READING TEXT:
:::::
Even before Patrick Bourgeois and his girlfriend, Tracy Lynn Bratton, were sent off to prison for killing Bourgeois’ 3-year-old son, P.J., the mechanisms had been put in place to let them out early.
Everyone involved in the case knew it.
Franklin County Common Pleas Court Judge Nodine Miller — who would let the killers out — knew it.
The Franklin County prosecutors entrusted to seek justice for the boy knew it.
The defense attorneys knew it — they had asked for it to happen.
The killers definitely knew it.
There turned out to be no one in court to speak for the child — no one to say that it was obscene to even consider a plan that would potentially reward Bourgeois and Bratton, who had beaten and bitten that 34-pound boy, had bound his legs and taped his wrists behind his back, and had left him to choke on his own blood and die.
The plan had already been agreed to on the day — Oct. 7, 1996 — that Bourgeois and Bratton appeared before Judge Miller for sentencing.
There had been no trial — no witnesses, no testimony. The voices you have heard in these reports — the voices of the medical rescue workers who tried to save the child, of the homicide detective on the scene, of the doctor who performed the autopsy — were never heard in court.
As we have reported, Bourgeois and Bratton had each been allowed to plead guilty to a charge of involuntary manslaughter. Additional charges — felonious assault, endangering a child, kidnapping (referring to the binding of the boy) — had been dropped.
Bourgeois and Bratton would almost certainly have fought a murder charge, and the potential life sentence it carried. A murder charge would have brought sworn testimony, and a jury trial.
:::::
Stored data:
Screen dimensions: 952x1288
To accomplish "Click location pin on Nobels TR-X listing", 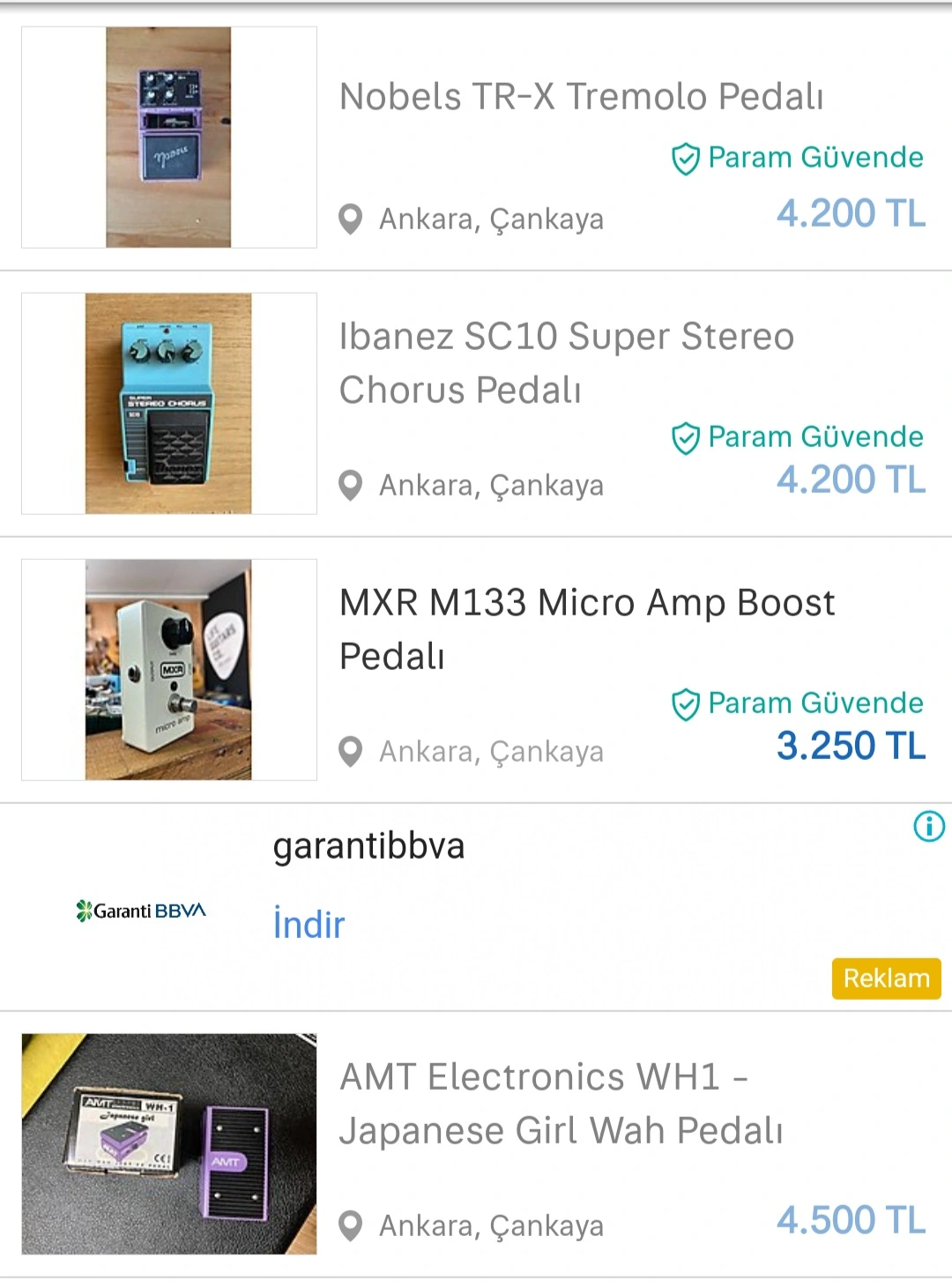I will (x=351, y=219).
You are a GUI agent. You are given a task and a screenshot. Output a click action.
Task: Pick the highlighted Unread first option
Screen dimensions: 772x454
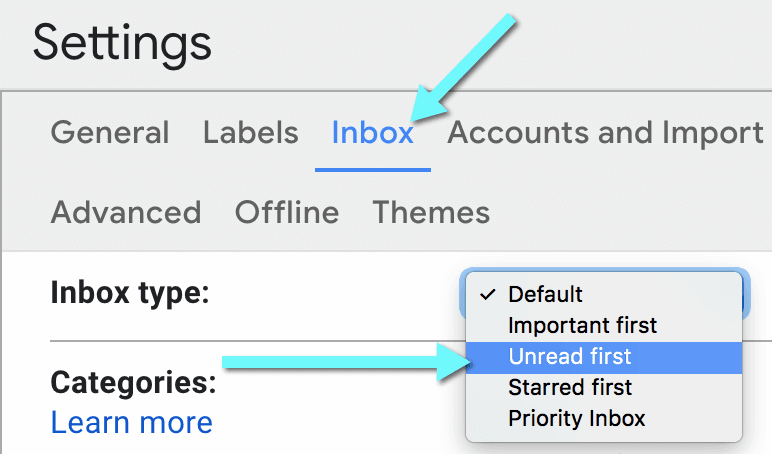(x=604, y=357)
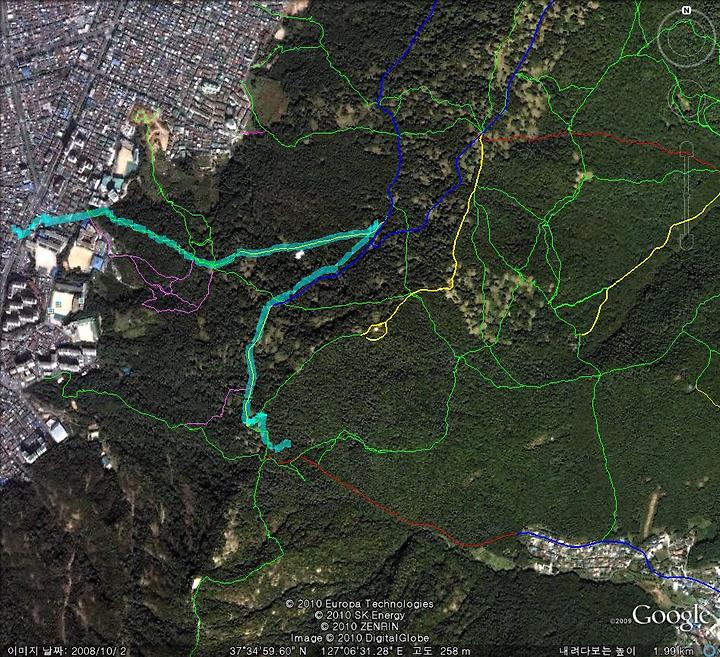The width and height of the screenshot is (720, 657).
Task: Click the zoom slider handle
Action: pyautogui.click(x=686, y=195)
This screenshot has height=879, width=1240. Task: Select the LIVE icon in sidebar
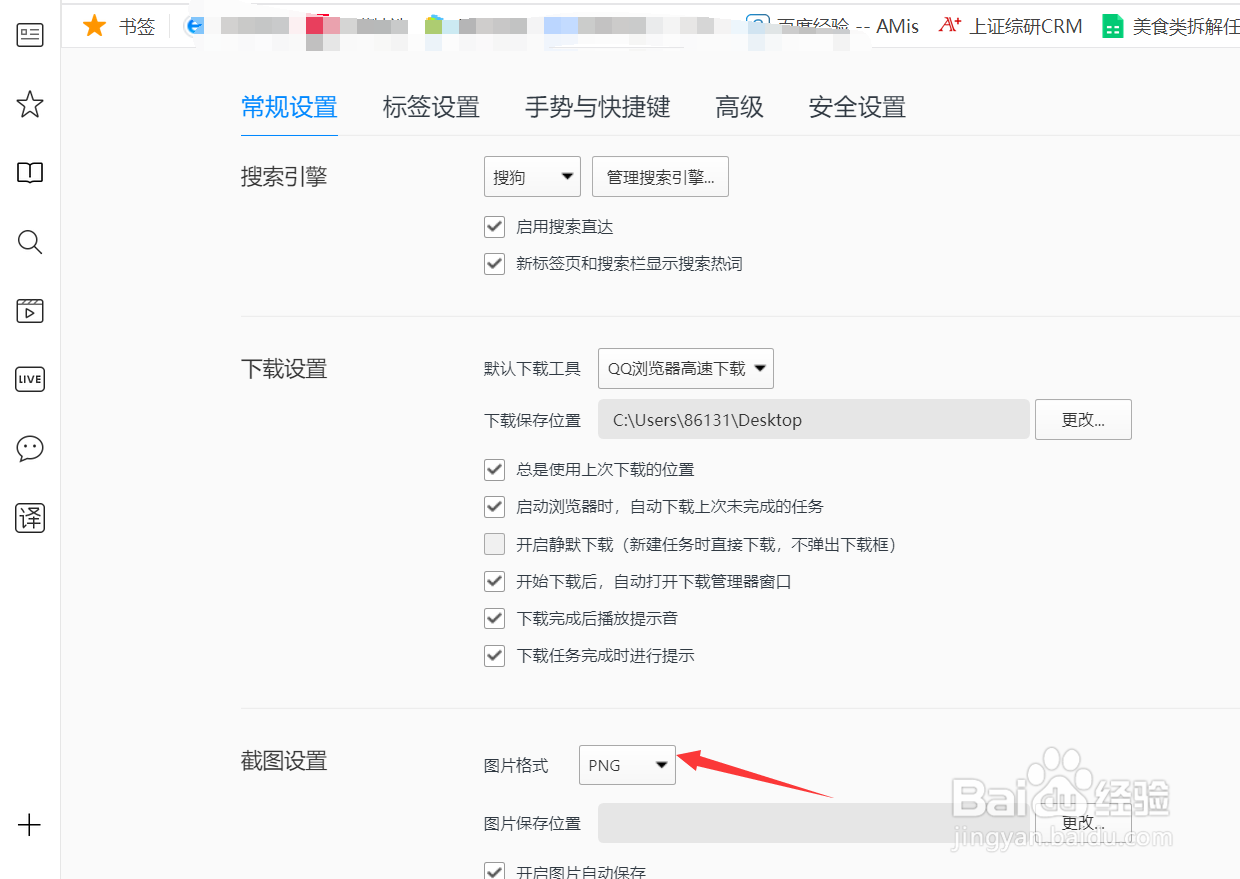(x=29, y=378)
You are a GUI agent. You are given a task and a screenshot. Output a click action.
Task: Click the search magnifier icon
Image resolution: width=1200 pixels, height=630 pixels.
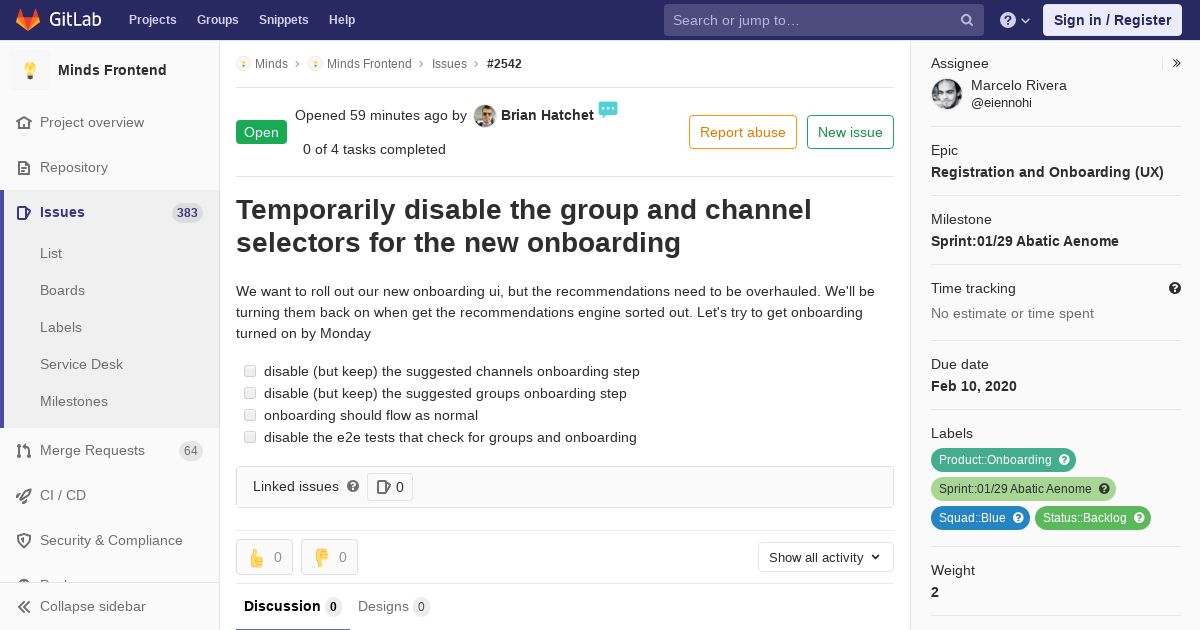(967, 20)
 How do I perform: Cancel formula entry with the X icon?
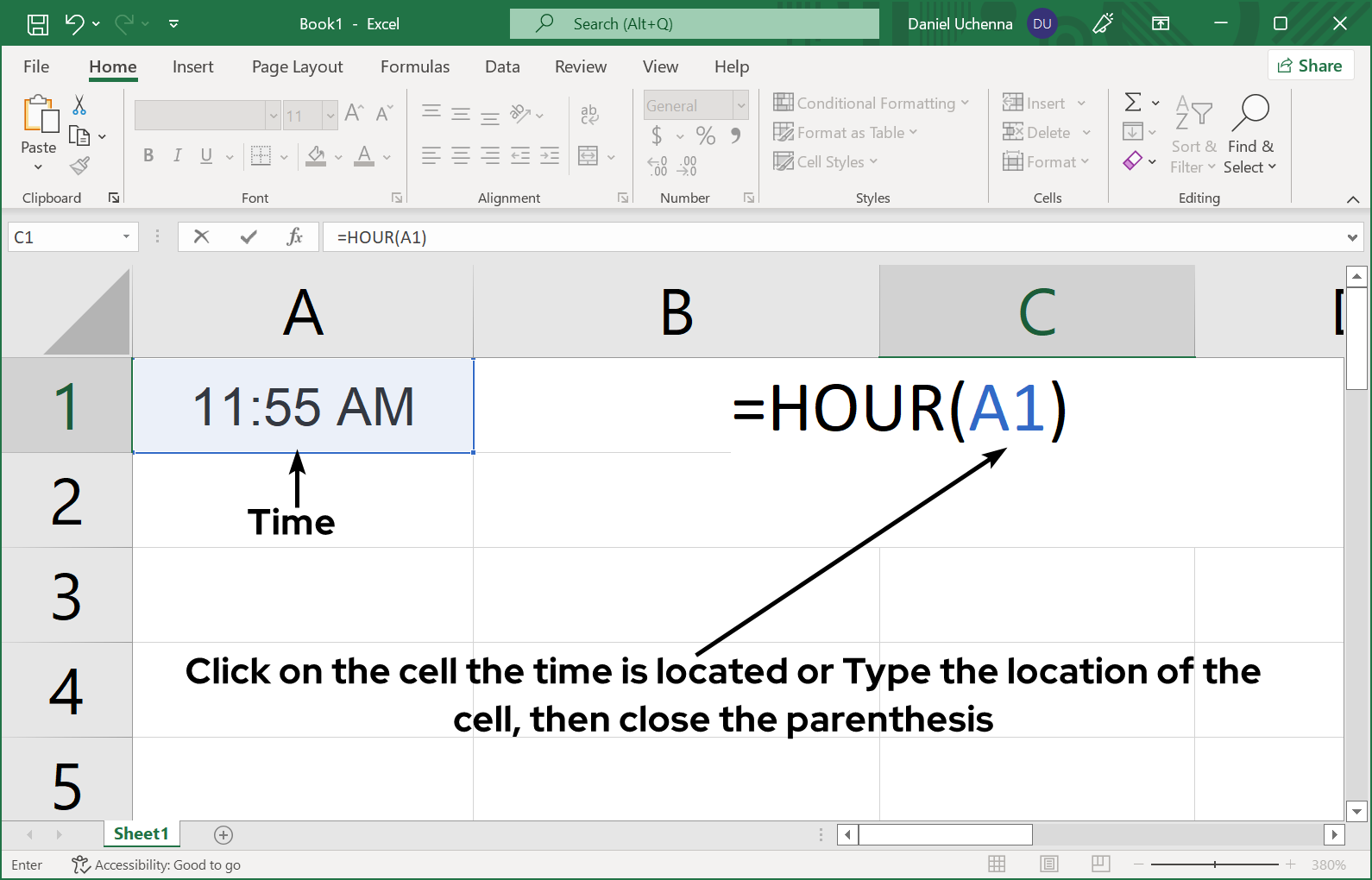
:::::
ACTIVITY:
Please answer these questions from the article on P.J.'s death, one line each:
1. On what date did Bourgeois and Bratton appear before Judge Miller for sentencing?
2. To what charge was each of them allowed to plead guilty?
3. How much did the boy weigh?

EXERCISE ANSWER:
1. Oct. 7, 1996
2. Involuntary manslaughter
3. 34 pounds